■ **Stated problem**:
Please duplicate the part of the Azure extension documentation starting with "Search Shortcut cmd" and going on through "storage to DuckDB.".
== Passage given
⌘+k ctrl+k
1.1.3 (stable)
Search Shortcut cmd + k | ctrl + k
Azure Extension

The azure extension is a loadable extension that adds a filesystem abstraction for the Azure Blob storage to DuckDB.

Installing and Loading

The azure extension will be transparently autoloaded on first use from the official extension repository. If you would like to install and load it manually, run:

INSTALL azure;
LOAD azure;

Usage

Once the authentication is set up, you can query Azure storage as follows:

Azure Blob Storage

Allowed URI schemes: az or azure

SELECT count(*)
FROM 'az://⟨my_container⟩/⟨path⟩/⟨my_file⟩.⟨parquet_or_csv⟩';

Globs are also supported:

SELECT *
FROM 'az://⟨my_container⟩/⟨path⟩/*.csv';
SELECT *
FROM 'az://⟨my_container⟩/⟨path⟩/**';

Or with a fully qualified path syntax:

SELECT count(*)
FROM 'az://⟨my_storage_account⟩.blob.core.windows.net/⟨my_container⟩/⟨path⟩/⟨my_file⟩.⟨parquet_or_csv⟩';
SELECT *
FROM 'az://⟨my_storage_account⟩.blob.core.windows.net/⟨my_container⟩/⟨path⟩/*.csv';

Azure Data Lake Storage (ADLS)

Allowed URI schemes: abfss

SELECT count(*)
FROM 'abfss://⟨my_filesystem⟩/⟨path⟩/⟨my_file⟩.⟨parquet_or_csv⟩';

Globs are also supported:

SELECT *
FROM 'abfss://⟨my_filesystem⟩/⟨path⟩/*.csv';
SELECT *
FROM 'abfss://⟨my_filesystem⟩/⟨path⟩/**';

Or with a fully qualified path syntax:

SELECT count(*)
====
== Information given
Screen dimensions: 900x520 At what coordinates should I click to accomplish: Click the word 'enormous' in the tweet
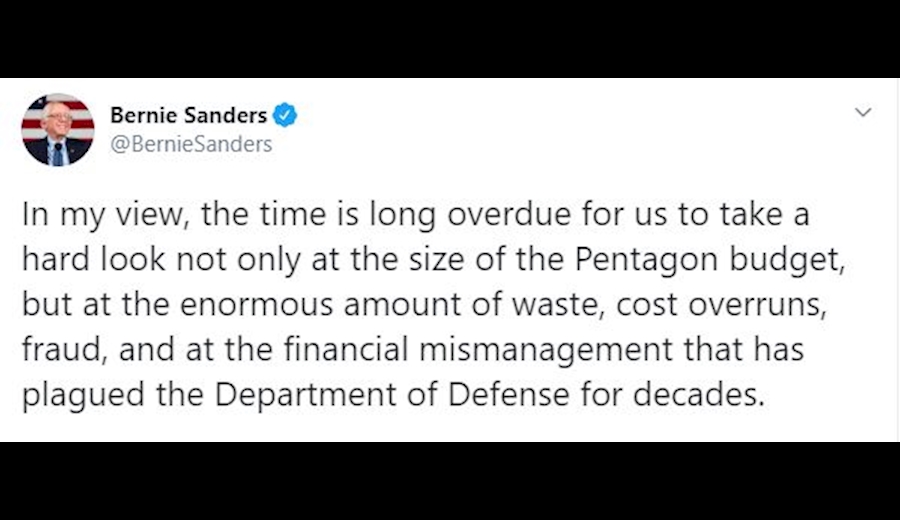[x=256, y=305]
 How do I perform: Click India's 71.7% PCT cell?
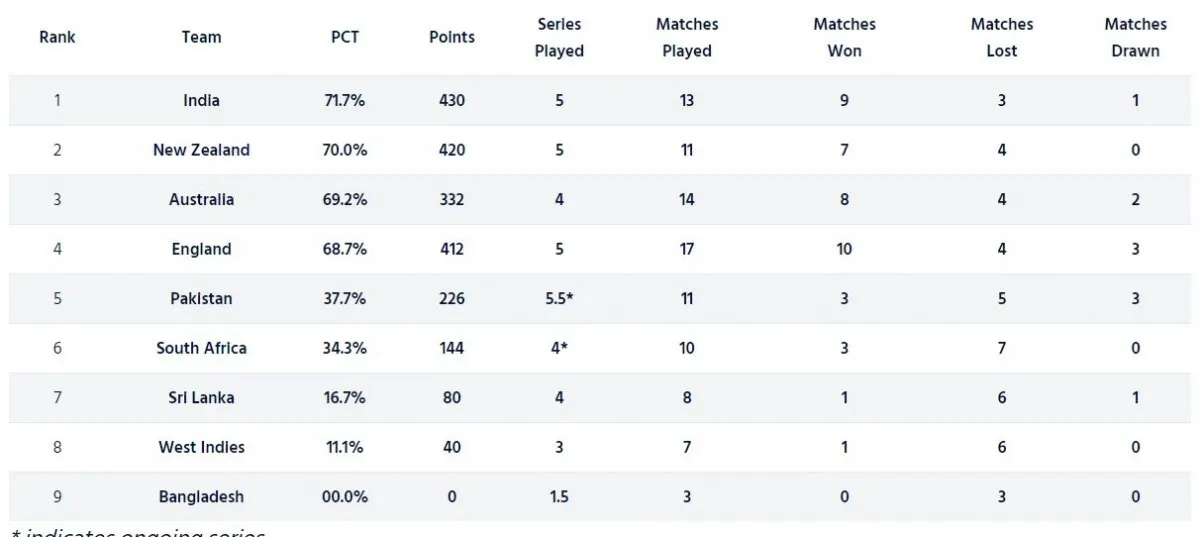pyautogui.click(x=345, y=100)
====
== Information given
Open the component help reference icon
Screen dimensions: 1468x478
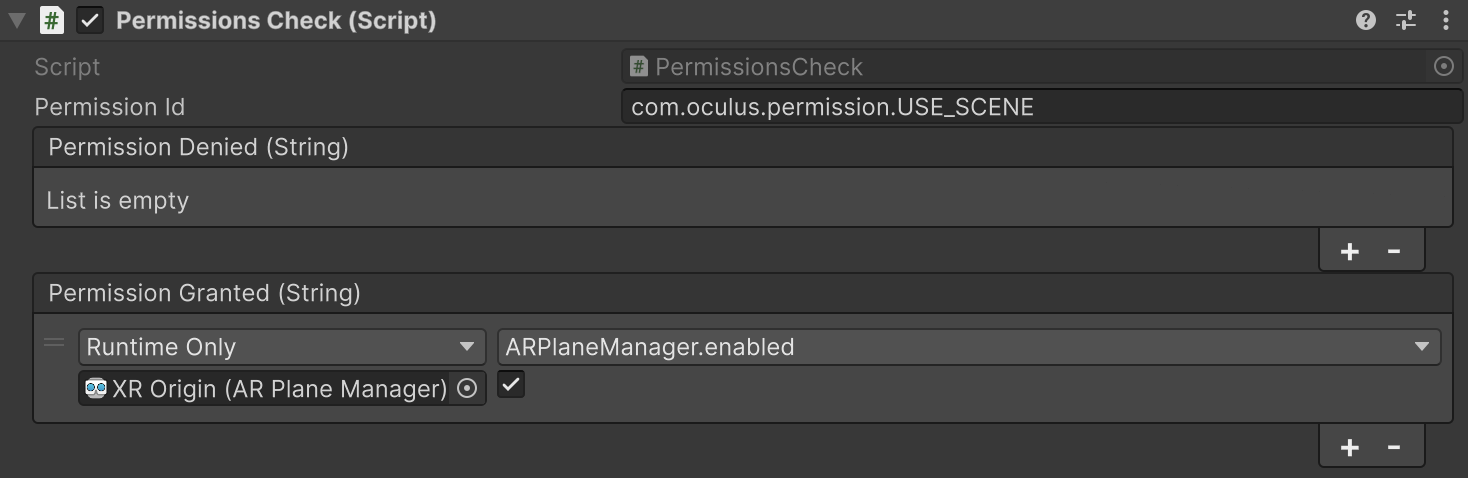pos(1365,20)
====
■ **Expected answer**:
Search Shortcut cmd + k | ctrl + k
Azure Extension

The azure extension is a loadable extension that adds a filesystem abstraction for the Azure Blob storage to DuckDB.